"""
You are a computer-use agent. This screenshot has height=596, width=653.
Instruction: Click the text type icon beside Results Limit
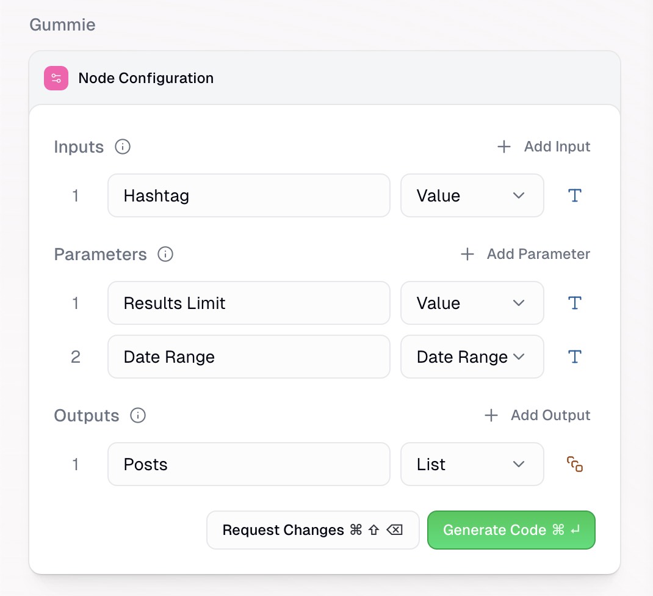point(574,303)
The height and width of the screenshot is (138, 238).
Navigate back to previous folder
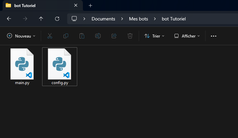(x=9, y=19)
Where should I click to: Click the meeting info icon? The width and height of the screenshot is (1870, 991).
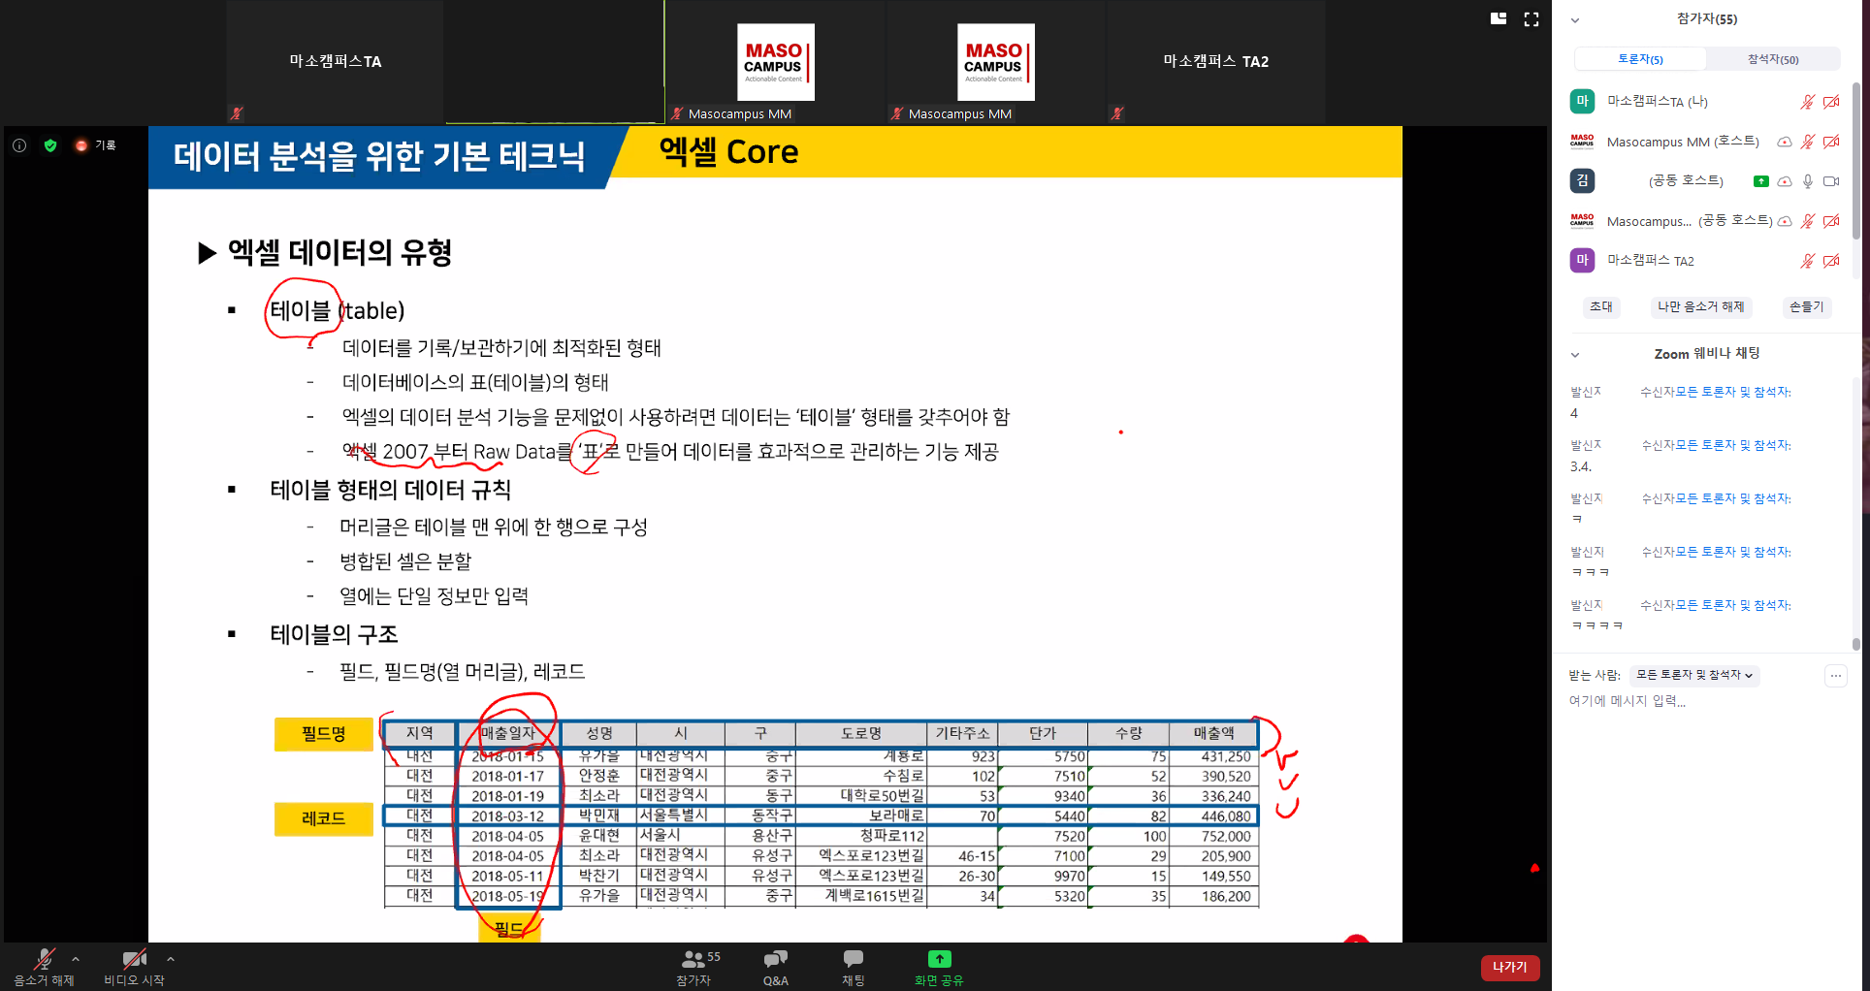19,145
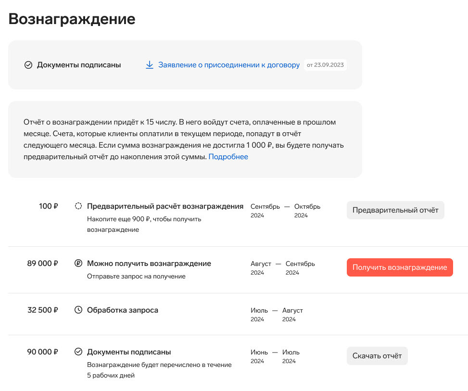Click the download icon beside the contract statement
The width and height of the screenshot is (468, 391).
click(149, 65)
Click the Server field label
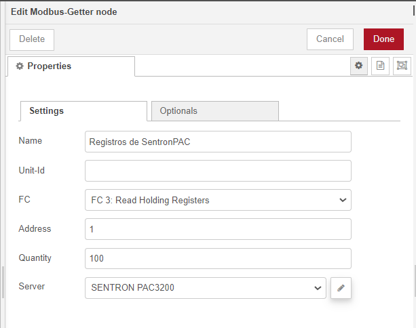The width and height of the screenshot is (416, 328). (x=31, y=287)
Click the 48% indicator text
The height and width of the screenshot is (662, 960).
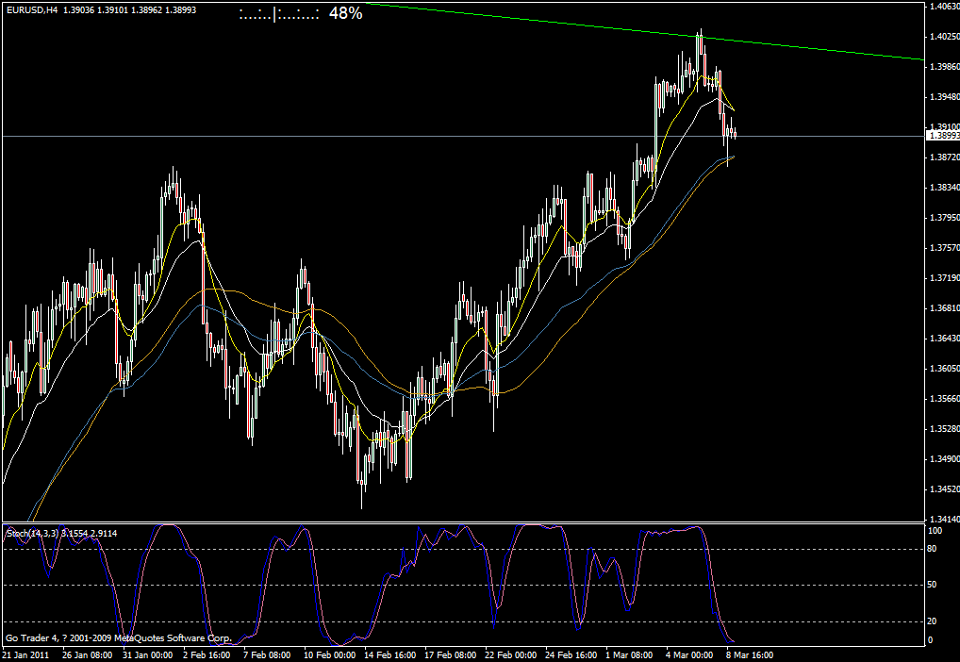pyautogui.click(x=345, y=14)
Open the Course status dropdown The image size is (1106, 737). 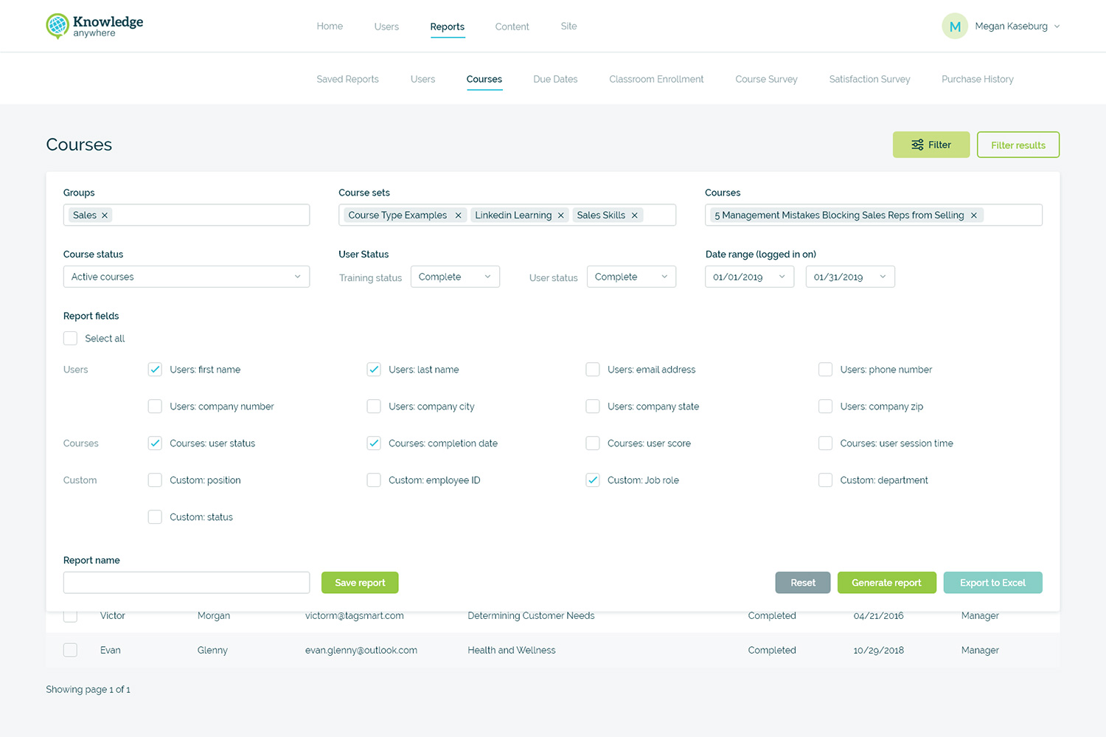[x=186, y=277]
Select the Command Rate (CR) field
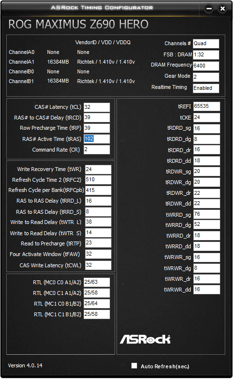This screenshot has height=379, width=233. coord(97,150)
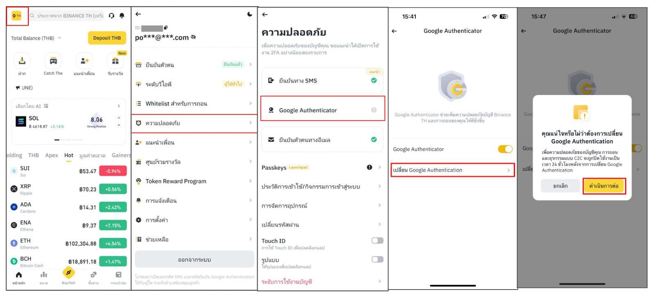This screenshot has height=295, width=656.
Task: Tap the rewards gift icon
Action: click(115, 61)
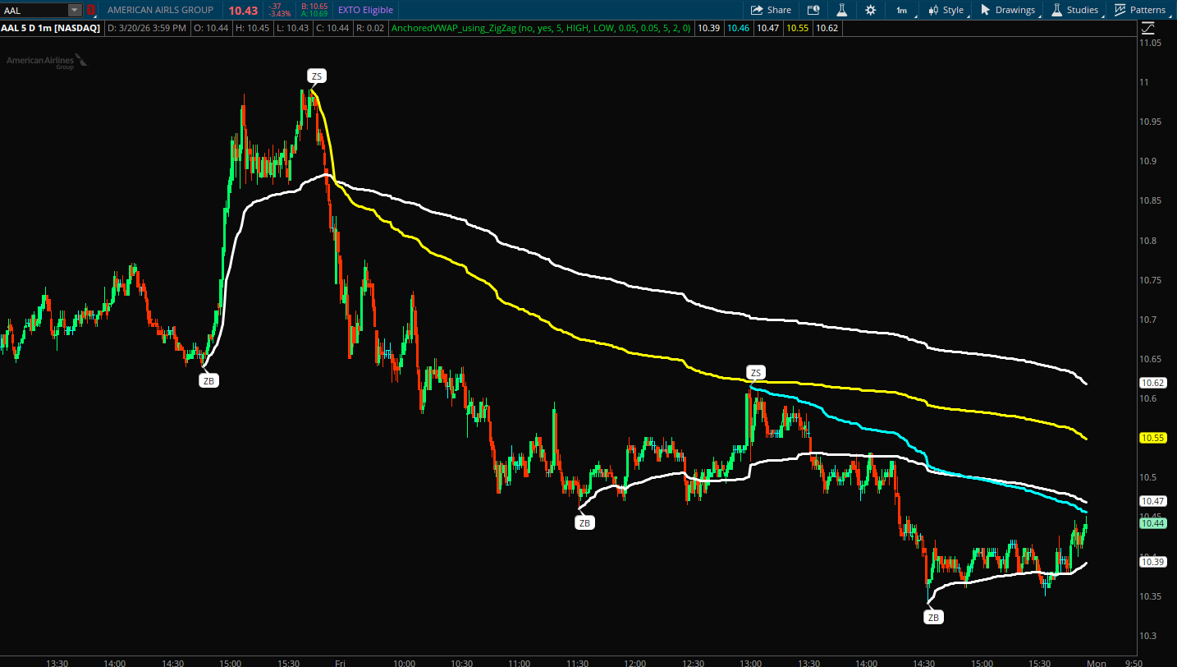This screenshot has width=1177, height=667.
Task: Expand the AAL symbol dropdown arrow
Action: [x=75, y=10]
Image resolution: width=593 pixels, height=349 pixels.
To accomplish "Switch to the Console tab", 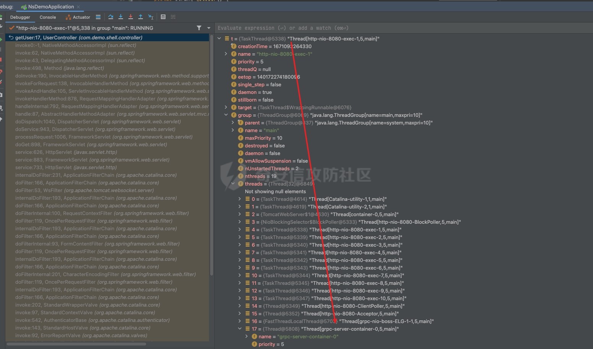I will coord(48,17).
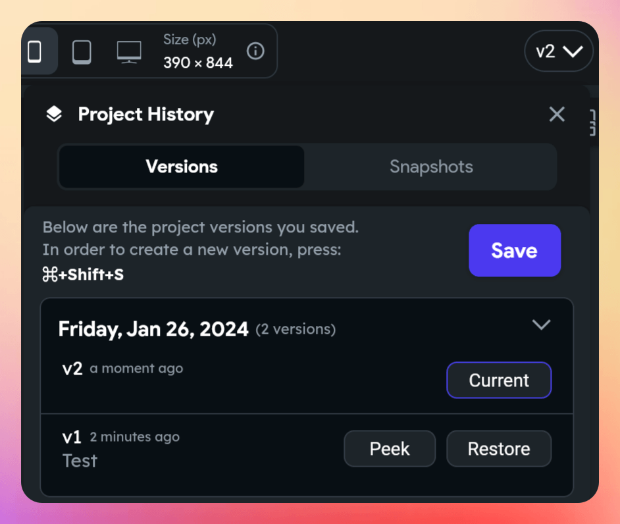Viewport: 620px width, 524px height.
Task: Switch to the Snapshots tab
Action: (x=431, y=167)
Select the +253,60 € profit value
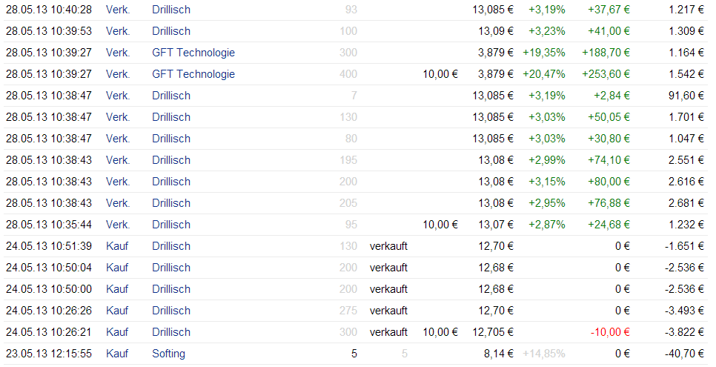 606,74
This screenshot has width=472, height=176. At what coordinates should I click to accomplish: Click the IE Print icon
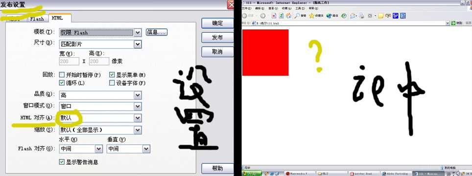coord(362,16)
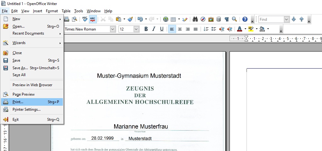Toggle nonprinting characters pilcrow icon
Image resolution: width=322 pixels, height=151 pixels.
point(226,19)
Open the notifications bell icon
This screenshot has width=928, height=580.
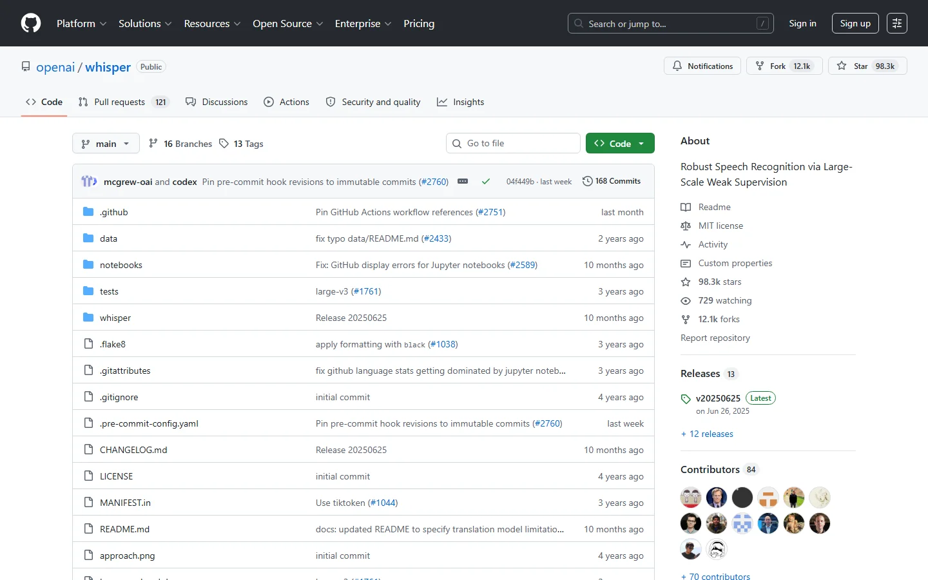click(x=677, y=66)
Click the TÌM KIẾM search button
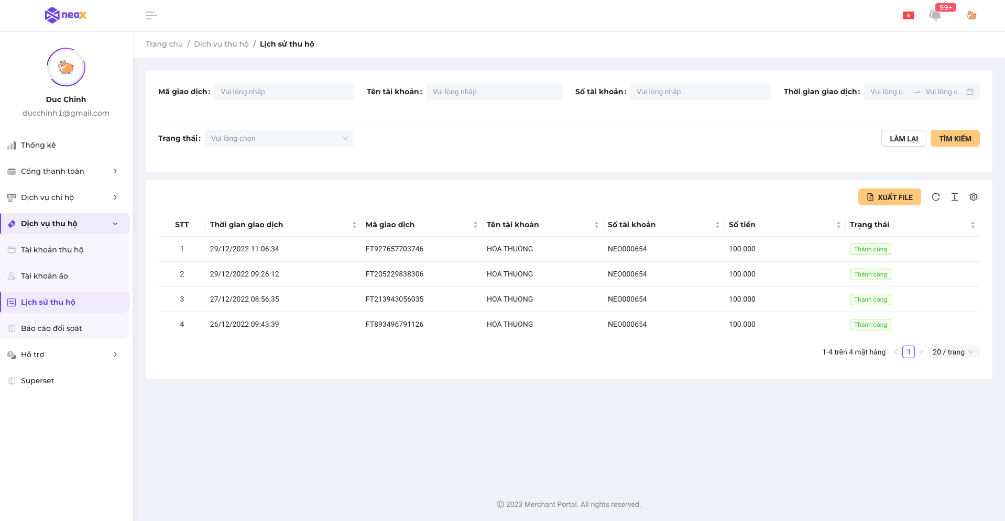The width and height of the screenshot is (1005, 521). coord(954,139)
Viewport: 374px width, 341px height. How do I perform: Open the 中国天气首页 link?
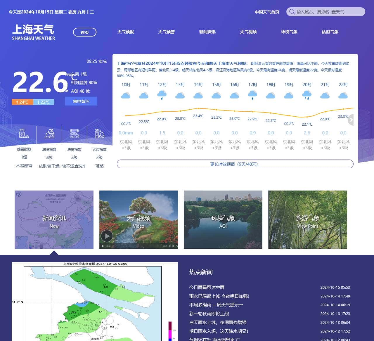[x=267, y=12]
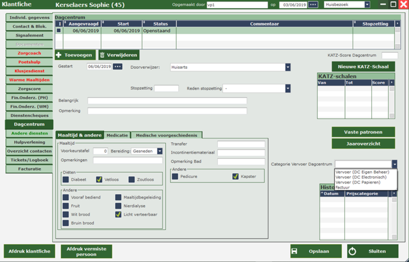Open date picker next to Gestart field
The height and width of the screenshot is (262, 409).
pos(118,67)
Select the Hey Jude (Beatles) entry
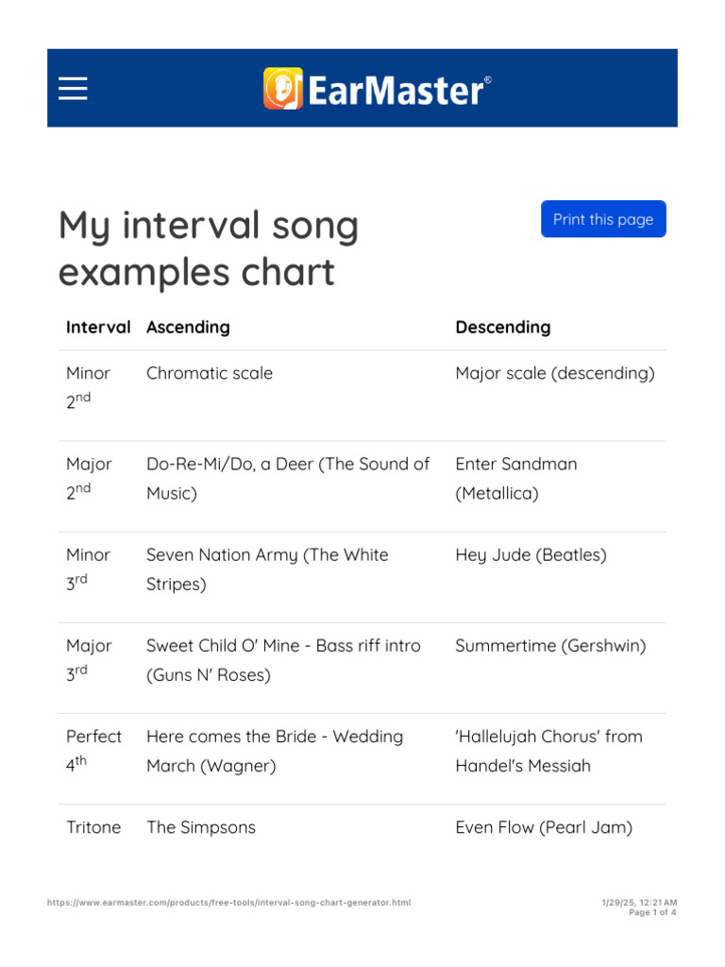This screenshot has height=967, width=725. tap(530, 555)
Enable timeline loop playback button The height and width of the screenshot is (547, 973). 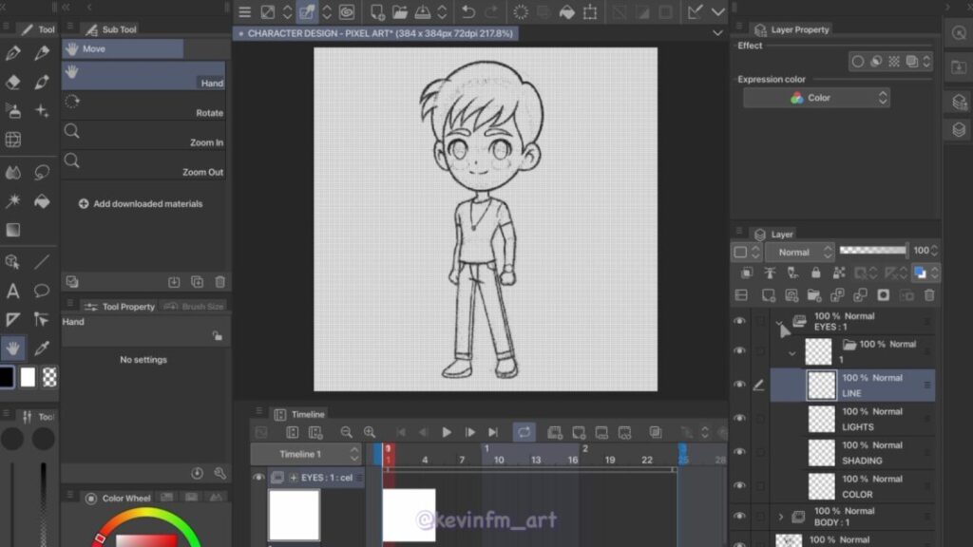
"""
▸ **Your task**: Your task is to retype the lines running from the one that contains "This screenshot has width=472, height=176." through the end of the records, and nothing else. Pictures are not part of the copy.

▸ **Answer space**:
This screenshot has width=472, height=176. At what coordinates should I click to accomplish: Click the IE Print icon
coord(362,16)
Toggle nonprinting characters pilcrow icon
Image resolution: width=322 pixels, height=151 pixels.
point(226,19)
Open the notifications bell icon
This screenshot has width=928, height=580.
click(x=677, y=66)
Click the TÌM KIẾM search button
The width and height of the screenshot is (1005, 521). coord(954,139)
Viewport: 374px width, 341px height. How do I perform: Open the 中国天气首页 link?
[x=267, y=12]
Open date picker next to Gestart field
The height and width of the screenshot is (262, 409).
pos(118,67)
Select the Hey Jude (Beatles) entry
This screenshot has height=967, width=725. tap(530, 555)
Enable timeline loop playback button The height and width of the screenshot is (547, 973). 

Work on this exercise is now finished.